L'effondrement du Milivoje et du Chilia ont permis au Jepay, de pouvoir reprendre la main sur le sous-continent et de pouvoir rechercher à trouver un équilibre territorial et militaire qui le protégerait des appétits et fluctuations de ses voisins. Le Jepay a donc commencé par entreprendre une politique budgétaire de fort soutient à son armée tout en prenant part à l'intervention concertée en Milivoje. Cependant, devant l'enlisement de la situation et les risques de conflits évidents avec l'Iron Mind, l'Elghinn et l'Empire, le Jepay a renoncé au Milivoje pour s'attaquer au Chilia. La situation étant mieux préparée (accords avec l'Iron Mind et l'Elghinn, soutient du Grand-Duché de Janakan, …) l'invasion a été plus facile (du moins dans les zones qui me semble avoir été les objctifs réels des jepaysans) et n'a pas soulevé une vague importante de mécontentements dans la communauté internationale (la plupart des nations s'étant contenté d'une protestation et d'un laisser faire).

Certes, cette situation a créé des difficultés au Jepay, notamment un certain refroidissement de ses relations diplomatiques et une légère baisse de ses objectifs.
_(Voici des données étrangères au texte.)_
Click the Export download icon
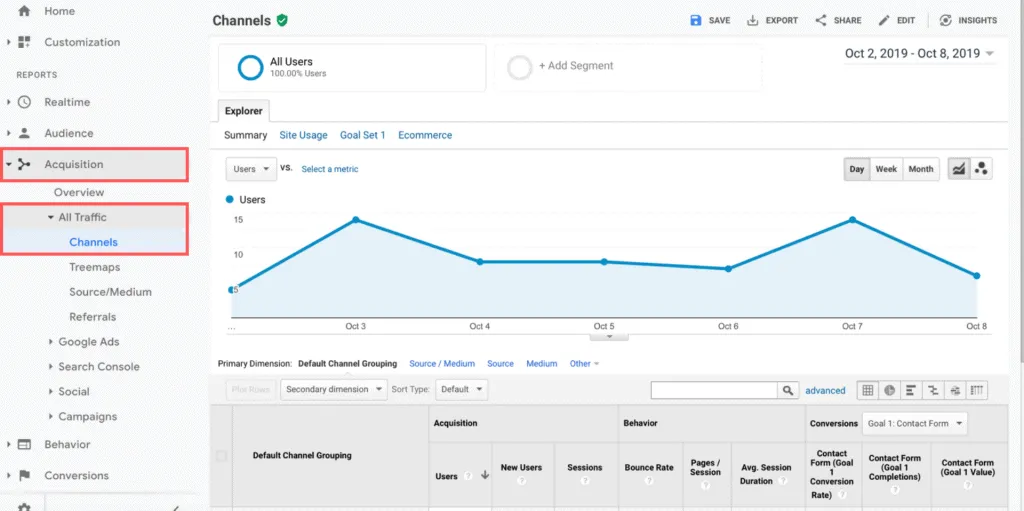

Mais il est maintenant évident que le Jepay prendra durablement pied en Chilia, puuisqu'aucune solution de la crise chiliane ne peut se passer du Jepay. En fait, la seule difficulté majeure qui attend le Jepay est le problème de l'incorporation des territoires chilians au royaume, ce qui risque de déséquilibrer le pays, principalement sur le plan économique, pendant un moment mais il n'y aura pas de difficultés diplomatiques majeures à cette annexion et ce d'autant plus que les rapports de l'ONU sont plutôt favorables à cette situation.

Cette politique lui a même permis un rapprochement avec des Etats avec lesquels le Jepay n'avaient pas ou peu de relations comme le Grand-Duché ou des Etats avec lesquels il entretenait des rapports difficiles (Iron Mind, Elghinn).

Le Grand-Duché de Janakan

Mon cher Grand-Duché fut très longtemps un état isolationniste et isolé, qui n'avait aucune envie de se tourner vers le monde et que le monde se tourne vers lui. Cette situation a heureusement cessé avec l'arrivée au pouvoir de S.A.S Sébastien III, qui a lui parfaitement compris que le Grand-Duché ne pouvait pas vivre à l'écart de ses voisins.
Après une si longue période d'absence de la scène internationale, la difficulté était de devenir un état pouvant être pris au sérieux par ses interlocuteurs. En ce sens le premier rapprochement esquissé avec l'Empire a donné à notre diplomatie une certaine légitimité dont elles ne pouvaient pas jouir précédemment, légitimité perdue aussitôt par le désastre de la conférence de Fréhel.
Le retour se devait donc d'être plus progressif et il passait par l'ONU. Le Grand-Duché cherche à priori à maintenir son indépendance (qui n'est d'ailleurs plus beaucoup menacée) et à promouvoir un équilibre des puissances, qui selon nous est le seul capable de préserver la paix dans la région.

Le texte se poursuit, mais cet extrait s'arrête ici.